In fact I’d find it much more annoying than Facebook if I start receiving such emails from friends.


Here’s the fundamental thing. We don’t need digital social networks. Email, just like mail, is sufficent.


Pretty much. There is simply no reason why I need to know what all my friends are doing and how they are feeling every single day. I just wish we had a good alternative for event organizing because that imo is the greatest value in facebook.


Good news is that the people behind the "De-google-ify Internet" who gave us many alternatives including peertube are currently working on this.

The solution is called Mobilizon, it was initiated at the end of 2018, is currently at prototyping stage and is scheduled for release in late 2019 as stated on the official website: https://joinmobilizon.org/en/


>I just wish we had a good alternative for event organizing

There are many alternatives, see: https://blog.thefetch.com/2013/05/28/10-cool-sites-for-event...


Sadly, the very fact that there are many alternatives means that none of them are good.

The goodness of an event planning platform comes from everyone using it. Metcalfe’s law in action.

I say this as a non-Facebooker, fyi. Events kept me on the platform well after the rest of it became net-negative.

I do maintain my social graph and as a result use Messenger sometimes. If someone really wants to talk I go elsewhere for the conversation.


Does not necessarily means they're not good though. If those several alternatives are federated through activitypub and part of the fediverse, as Mobilizon will be when released, then strength is in the number of alternatives.

Then again Metcalfe's law has a flipside relative to the cost of exclusion from the network to those included and society, and this costs grows bigger as the dominant network grows bigger. Among the effects of such exclusion is the existence of parallel networks such as the alternatives mentioned here, and what makes them very good is that they cater to some of those excluded from the dominant network. Dark side of Metcalfe's law in action.

Had facebook not been an antisocial closed network preying on its users but open and federated as the internet has been deisgned then things would have been different, right now the problem seems to be that facebook captured a majority of internet users in some geographical areas and does everything possible to keep them captive.


It may be sufficient, but sufficient isn't the same as ideal. What people have come to expect of social media, of forums, etc. does not translate particularly well to email.

Information given:
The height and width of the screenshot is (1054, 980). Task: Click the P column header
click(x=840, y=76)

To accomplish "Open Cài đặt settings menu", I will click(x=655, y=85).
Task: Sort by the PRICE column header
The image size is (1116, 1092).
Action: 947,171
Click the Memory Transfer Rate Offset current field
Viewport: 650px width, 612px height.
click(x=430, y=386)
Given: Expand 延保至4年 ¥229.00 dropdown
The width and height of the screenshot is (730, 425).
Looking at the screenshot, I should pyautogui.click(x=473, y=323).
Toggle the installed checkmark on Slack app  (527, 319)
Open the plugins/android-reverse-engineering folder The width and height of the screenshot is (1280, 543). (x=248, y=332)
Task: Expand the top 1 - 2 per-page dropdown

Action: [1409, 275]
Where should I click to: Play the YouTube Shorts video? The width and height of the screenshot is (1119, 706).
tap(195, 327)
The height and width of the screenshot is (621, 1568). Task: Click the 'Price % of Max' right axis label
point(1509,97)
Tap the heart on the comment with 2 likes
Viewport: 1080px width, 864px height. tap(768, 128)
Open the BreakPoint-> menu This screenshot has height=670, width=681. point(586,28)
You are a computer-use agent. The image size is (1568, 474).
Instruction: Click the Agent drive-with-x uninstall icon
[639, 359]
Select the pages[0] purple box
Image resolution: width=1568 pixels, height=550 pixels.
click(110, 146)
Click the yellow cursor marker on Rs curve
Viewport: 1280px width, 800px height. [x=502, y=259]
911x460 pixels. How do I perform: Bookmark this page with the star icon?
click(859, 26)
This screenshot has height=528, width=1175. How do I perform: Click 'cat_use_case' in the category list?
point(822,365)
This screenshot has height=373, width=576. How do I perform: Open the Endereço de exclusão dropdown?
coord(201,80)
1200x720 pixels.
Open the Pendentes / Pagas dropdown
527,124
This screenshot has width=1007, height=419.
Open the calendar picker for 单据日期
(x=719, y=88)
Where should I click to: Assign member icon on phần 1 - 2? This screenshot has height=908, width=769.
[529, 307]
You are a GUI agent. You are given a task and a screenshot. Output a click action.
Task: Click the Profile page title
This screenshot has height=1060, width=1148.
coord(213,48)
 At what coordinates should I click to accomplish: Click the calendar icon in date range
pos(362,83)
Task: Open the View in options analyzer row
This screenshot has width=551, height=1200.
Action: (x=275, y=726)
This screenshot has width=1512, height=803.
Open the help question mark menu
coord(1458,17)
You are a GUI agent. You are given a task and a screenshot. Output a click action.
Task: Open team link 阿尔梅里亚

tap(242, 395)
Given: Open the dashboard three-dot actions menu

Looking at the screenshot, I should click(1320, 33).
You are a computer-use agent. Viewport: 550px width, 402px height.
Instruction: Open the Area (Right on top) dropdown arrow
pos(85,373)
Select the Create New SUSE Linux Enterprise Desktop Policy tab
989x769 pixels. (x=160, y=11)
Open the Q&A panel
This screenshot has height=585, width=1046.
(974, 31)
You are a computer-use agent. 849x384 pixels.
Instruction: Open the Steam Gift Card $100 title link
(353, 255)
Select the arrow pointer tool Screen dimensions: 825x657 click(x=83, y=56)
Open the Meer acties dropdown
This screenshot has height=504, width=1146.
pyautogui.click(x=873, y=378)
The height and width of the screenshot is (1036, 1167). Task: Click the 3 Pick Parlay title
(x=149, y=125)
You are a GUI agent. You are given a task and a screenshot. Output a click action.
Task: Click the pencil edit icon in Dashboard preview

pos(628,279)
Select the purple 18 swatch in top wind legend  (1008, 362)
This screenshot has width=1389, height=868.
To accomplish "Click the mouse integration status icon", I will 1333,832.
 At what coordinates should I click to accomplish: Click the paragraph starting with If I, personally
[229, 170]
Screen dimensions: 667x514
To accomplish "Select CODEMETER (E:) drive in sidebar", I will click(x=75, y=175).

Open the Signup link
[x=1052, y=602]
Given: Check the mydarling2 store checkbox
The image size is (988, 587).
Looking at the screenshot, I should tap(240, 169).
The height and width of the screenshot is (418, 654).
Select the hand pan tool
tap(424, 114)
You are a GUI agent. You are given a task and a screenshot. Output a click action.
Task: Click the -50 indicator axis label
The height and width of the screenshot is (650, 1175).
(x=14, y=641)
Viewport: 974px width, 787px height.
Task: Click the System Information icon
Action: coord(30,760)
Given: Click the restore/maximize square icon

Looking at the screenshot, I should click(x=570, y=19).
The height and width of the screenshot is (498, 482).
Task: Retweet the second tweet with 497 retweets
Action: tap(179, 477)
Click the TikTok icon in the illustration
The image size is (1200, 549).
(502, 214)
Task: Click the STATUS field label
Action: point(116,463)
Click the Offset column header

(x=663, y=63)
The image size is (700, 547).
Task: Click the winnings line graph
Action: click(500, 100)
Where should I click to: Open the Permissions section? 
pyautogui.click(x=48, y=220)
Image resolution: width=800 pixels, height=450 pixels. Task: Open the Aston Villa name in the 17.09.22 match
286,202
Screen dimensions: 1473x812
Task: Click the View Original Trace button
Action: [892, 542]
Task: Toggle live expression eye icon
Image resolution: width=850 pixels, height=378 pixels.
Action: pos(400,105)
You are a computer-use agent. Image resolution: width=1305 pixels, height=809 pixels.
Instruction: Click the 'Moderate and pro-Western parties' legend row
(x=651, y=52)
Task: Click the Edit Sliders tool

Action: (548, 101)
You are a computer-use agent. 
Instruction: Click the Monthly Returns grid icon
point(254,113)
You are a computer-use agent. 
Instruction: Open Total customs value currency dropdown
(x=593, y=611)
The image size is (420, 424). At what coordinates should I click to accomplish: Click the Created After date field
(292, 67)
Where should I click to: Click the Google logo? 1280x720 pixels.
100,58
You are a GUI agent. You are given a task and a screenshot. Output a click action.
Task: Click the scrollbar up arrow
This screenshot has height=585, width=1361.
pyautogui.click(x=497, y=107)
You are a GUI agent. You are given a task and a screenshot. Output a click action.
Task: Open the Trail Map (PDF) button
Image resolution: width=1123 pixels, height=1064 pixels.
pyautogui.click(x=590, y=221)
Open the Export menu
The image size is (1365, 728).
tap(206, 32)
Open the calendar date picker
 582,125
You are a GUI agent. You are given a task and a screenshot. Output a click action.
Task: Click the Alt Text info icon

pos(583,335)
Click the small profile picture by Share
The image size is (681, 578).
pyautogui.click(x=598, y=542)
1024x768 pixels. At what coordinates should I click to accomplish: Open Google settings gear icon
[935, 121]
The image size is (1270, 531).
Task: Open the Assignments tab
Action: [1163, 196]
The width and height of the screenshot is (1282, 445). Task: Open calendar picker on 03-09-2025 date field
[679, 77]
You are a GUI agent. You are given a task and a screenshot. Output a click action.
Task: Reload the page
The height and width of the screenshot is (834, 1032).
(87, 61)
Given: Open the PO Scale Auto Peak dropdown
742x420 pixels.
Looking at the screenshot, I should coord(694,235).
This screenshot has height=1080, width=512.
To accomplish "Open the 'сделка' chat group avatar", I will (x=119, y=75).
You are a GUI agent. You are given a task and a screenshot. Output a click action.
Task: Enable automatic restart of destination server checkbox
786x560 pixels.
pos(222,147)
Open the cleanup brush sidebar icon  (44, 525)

Exercise tasks:
A: Condense the paragraph in the social-network discussion that begins "Then again Metcalfe's law has a flipside" into a short bulleted list that keeps its main points.
B: Please explain in one to three sentences why one commenter in the social-network discussion says that having many event-planning alternatives means none of them are good.
C: Carry the social-network discussion forward from its last comment with one more reply.

Answers provided:
A:
- Metcalfe's law has a downside: exclusion from the network has a cost, both to those included and to society.
- That cost grows as the dominant network grows.
- One effect of such exclusion is parallel networks, like the alternatives mentioned in the thread.
- These alternatives are very good because they serve some of the people excluded from the dominant network.

B: The commenter says an event planning platform gets its value from everyone using it, which they call Metcalfe's law in action. When there are many alternatives, no single one has everyone on it.

C:
Yes, it can be done, but it's not going to be how people, _ordinary_ people, expect. The world has had 10 years to get used to the Facebook and Twitter workflow, they're not going back just because we think email is sufficient.


Also people have been been trained to misuse email. My coworkers, who are all in IT, can't quote correctly. I am bewildered by the level of ignorance of what email has to offered shown by some comments here. How to stop receiving messages? Well, just make a filter if you don't want to hurt the sender's feelings.

I blame it on the webmail wave that offered to the newbie Internet users of the nineties poor interfaces to email. People used it and said: "email sucks". No, that's just webmail that sucked. And stills sucks compared to native clients (except for Outlook that equally sucks in a different way).

When you take a good look at email it is the ideal medium for social micro-networks:

- no registration, no opt-in. All you need to start a conversation is an email address. - no vendor lock-in: thousands of email clients exist, on all platforms. - with a decent client, you manage your messages the way you want, not the way some company wants.

Let's put it differently: how to create a social micro-network in three easy steps: 1. Get the email addresses of the people you want to talk with 2. Send them an email when you want to say something 3. (optional) write a blog post about how to use group email well and put it in your signature.

Also, although I dislike it for it is often misused and abused, HTML-mail covers 99% of fancy formatting needs.

> What people have come to expect of social media, of forums, etc. does not translate particularly well to email.

Agreed. Email is for communication. Social media are for fun, distraction and procrastination. Social media are MMORPGs.


> Social media are for fun, distraction and procrastination. Social media are MMORPGs

To be fair, you get out of social media whatever you want. If you want to use it for fun, distraction, and procrastination, you can. If you want to use email for those things, you can. I have friends who do.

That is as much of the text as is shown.